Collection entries
------------------------------------------------------------------------

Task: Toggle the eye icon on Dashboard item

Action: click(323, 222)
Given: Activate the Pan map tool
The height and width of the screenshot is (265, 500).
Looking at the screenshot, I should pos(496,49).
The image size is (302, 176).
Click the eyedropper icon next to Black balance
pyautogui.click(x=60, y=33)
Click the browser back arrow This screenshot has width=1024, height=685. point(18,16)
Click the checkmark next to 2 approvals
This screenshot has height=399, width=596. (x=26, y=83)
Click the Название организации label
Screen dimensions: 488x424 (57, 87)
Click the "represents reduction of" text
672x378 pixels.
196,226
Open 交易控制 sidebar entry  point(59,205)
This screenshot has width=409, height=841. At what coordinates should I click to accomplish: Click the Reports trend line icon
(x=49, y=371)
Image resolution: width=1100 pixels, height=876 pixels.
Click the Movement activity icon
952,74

------------------------------------------------------------------------

Could you output exactly the lines from the one containing "The image size is (302, 176)." to the end of the entries above, both included, and no others?

» Response
The image size is (302, 176).
Click the eyedropper icon next to Black balance
pyautogui.click(x=60, y=33)
Click the browser back arrow This screenshot has width=1024, height=685. point(18,16)
Click the checkmark next to 2 approvals
This screenshot has height=399, width=596. (x=26, y=83)
Click the Название организации label
Screen dimensions: 488x424 (57, 87)
Click the "represents reduction of" text
672x378 pixels.
196,226
Open 交易控制 sidebar entry  point(59,205)
This screenshot has width=409, height=841. At what coordinates should I click to accomplish: Click the Reports trend line icon
(x=49, y=371)
Image resolution: width=1100 pixels, height=876 pixels.
Click the Movement activity icon
952,74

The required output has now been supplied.